И, не прощаясь, зацокала каблучками к двери.

Эдуард Иванович ждал ее в своем «Опеле».

– Ну, что у тебя? – спросил он, едва девушка плюхнулась в кресло.

– Короче, бабка, бля, потекла сразу, – самодовольно улыбнулась проститутка и вкратце пересказала содержание беседы.

Она почти ничего не приврала, добавив лишь вскользь: мол, старуха Сазонова оказалась настоящей ведьмой, потому что натравила на нее дикого бешеного кота.

– Послушай, папик… Что-то уж больно стремную вещь ты затеял, – обеспокоилась Лида, когда «Опель»-пикап выехал на асфальтовую дорогу. – Ведь меня в этом городе слишком многие знают. И далеко не как девочку-одуванчика.

– Заяву у тебя в райотделе приняли, – напомнил Голенков равнодушно. – Уголовное дело имеет отличную судебную перспективу. Это я тебе как бывший капитан милиции говорю. Так чего ты волнуешься?

– А если это… как ее там… экспертиза? Ну, по установлению отцовства. Анализ спермы, все такое… Тогда что? У половины города придется сперму брать для анализа!

– Ну и что? С экспертами, что ли, трудно договориться? Деньги-то все любят. В случае чего мы тебе и толковых свидетелей организуем. Которые видели, как Жулик тебя насиловал. Можем задним числом даже справку из травмпункта организовать. Куда ты якобы обращалась полгода назад… Ну, когда Сазонов тебя в кровь избил. Он-то тогда в бегах был. Какое может быть алиби у беглого уголовника? Кто ему поверит?

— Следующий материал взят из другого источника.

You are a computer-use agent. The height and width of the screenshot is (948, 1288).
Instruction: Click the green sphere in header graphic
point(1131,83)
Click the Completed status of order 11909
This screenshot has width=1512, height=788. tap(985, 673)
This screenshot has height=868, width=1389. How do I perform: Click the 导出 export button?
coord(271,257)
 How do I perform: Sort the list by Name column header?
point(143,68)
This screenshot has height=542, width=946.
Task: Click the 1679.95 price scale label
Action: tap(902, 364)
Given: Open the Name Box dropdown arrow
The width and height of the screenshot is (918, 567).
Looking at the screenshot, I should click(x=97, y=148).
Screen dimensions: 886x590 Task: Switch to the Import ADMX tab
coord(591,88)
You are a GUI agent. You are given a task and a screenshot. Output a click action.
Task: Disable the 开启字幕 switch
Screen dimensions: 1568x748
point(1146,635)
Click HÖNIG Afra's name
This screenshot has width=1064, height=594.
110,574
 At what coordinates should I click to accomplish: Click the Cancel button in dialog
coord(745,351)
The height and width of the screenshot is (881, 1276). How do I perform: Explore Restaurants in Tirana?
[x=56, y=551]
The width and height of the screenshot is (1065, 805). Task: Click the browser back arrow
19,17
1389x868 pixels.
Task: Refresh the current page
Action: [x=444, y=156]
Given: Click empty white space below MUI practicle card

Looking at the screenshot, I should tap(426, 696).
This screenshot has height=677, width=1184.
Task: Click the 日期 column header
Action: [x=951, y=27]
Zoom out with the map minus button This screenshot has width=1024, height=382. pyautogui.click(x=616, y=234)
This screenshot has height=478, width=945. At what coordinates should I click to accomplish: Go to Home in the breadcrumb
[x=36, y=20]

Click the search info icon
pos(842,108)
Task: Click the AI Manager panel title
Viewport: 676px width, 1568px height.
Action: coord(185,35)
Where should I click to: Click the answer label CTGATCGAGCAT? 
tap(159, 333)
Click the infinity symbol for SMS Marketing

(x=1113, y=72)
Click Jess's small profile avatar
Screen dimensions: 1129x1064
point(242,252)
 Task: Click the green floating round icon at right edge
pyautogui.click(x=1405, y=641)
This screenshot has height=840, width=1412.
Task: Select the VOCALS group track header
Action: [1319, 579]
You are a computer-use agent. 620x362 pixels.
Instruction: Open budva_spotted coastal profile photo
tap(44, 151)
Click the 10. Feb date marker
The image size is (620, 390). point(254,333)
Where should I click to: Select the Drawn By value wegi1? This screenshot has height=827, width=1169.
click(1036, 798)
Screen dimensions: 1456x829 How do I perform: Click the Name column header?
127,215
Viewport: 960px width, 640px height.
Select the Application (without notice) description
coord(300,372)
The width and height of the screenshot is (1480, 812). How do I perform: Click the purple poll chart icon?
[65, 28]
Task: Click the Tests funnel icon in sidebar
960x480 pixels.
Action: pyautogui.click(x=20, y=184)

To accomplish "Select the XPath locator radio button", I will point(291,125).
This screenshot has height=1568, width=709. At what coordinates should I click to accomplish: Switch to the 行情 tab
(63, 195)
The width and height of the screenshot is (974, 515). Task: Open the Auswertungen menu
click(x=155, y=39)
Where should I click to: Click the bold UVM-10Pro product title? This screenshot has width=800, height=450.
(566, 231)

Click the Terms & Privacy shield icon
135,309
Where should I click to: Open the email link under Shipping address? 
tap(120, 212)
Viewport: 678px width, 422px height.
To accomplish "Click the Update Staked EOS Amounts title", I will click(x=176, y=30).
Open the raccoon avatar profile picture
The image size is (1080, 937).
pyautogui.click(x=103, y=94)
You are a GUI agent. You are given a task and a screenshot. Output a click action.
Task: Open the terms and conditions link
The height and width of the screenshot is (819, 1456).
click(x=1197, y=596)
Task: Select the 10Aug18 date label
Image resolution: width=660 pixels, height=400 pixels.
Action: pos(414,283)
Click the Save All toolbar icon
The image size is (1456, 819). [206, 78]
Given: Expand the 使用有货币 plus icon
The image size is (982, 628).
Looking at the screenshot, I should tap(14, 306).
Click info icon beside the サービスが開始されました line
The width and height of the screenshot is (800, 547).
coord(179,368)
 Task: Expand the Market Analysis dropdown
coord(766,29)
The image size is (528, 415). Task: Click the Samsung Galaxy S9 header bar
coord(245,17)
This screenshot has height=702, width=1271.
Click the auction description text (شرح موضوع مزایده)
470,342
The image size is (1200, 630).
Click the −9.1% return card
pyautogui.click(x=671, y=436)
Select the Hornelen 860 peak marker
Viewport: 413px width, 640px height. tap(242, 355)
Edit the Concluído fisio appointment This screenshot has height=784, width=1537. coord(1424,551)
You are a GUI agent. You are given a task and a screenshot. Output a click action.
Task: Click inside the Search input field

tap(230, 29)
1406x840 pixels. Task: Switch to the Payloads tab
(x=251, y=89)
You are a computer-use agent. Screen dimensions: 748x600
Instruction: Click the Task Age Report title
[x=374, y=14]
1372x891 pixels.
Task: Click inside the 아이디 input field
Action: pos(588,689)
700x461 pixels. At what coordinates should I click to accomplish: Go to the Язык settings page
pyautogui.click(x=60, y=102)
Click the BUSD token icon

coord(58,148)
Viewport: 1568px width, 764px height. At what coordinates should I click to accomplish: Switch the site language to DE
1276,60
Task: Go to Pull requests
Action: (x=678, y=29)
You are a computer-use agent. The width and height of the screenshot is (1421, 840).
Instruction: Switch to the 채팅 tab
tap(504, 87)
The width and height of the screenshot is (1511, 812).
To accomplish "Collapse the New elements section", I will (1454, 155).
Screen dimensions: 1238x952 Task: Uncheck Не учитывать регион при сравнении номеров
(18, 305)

– А если сам Жулик… Мстить начнет? Смотри, чтобы мне потом шифроваться от него не пришлось!

– Это он от тебя должен шифроваться. И не только от тебя, – молвил Эдик многозначительно. – И вообще: не рыпайся и не суетись под клиентом. Я тебе пятьсот долларов обещал? Обещал. Ты их получила? Получила. Через пару месяцев получишь еще столько же.

– Правда?

– А разве сегодня я тебя обманул?

Шоссе, прорезавшее субтильный лесок, было пустынным. Голенков выжимал из старенького «Опеля» предельную скорость – стрелка спидометра дрожала на отметке «90».

Внезапно Мандавошка подалась к водителю корпусом и, обвив его шею руками, попыталась поцеловать взасос. От неожиданности Эдик едва не выпустил руль. Однако успел-таки снизить скорость и плавно нажать на тормоз. Легкий «Опель» пошел неуправляемым юзом и едва не перевернулся на вираже. К счастью, все обошлось: чирканув днищем об асфальт, машина плавно съехала в неглубокий кювет и остановилась.

– Ебнулась? – побелевшими от страха губами спросил Голенков.

И тут произошло то, чего бывший опер никак не мог ожидать…

– Я тебя люблю, – ласково сказала малолетка. – А можно… я тебя поцелую?

– Фу-у-у… Ну ты и ду-ура! – только и мог выдавить из себя Эдуард Иванович и, подставив щеку, сказал разрешающе: – На, целуй быстрей, да поехали.

Голенков так и остался сидеть, подставляя щеку под поцелуй…

Голова девушки мгновенно пригнулась к его животу. С едва различимым треском вжикнула «молния» брюк. Мужчина даже не успел удивиться: штаны вместе с трусами оказались приспущенными. Наманикюренные пальцы профессионально заскользили по члену, который мгновенно напрягся.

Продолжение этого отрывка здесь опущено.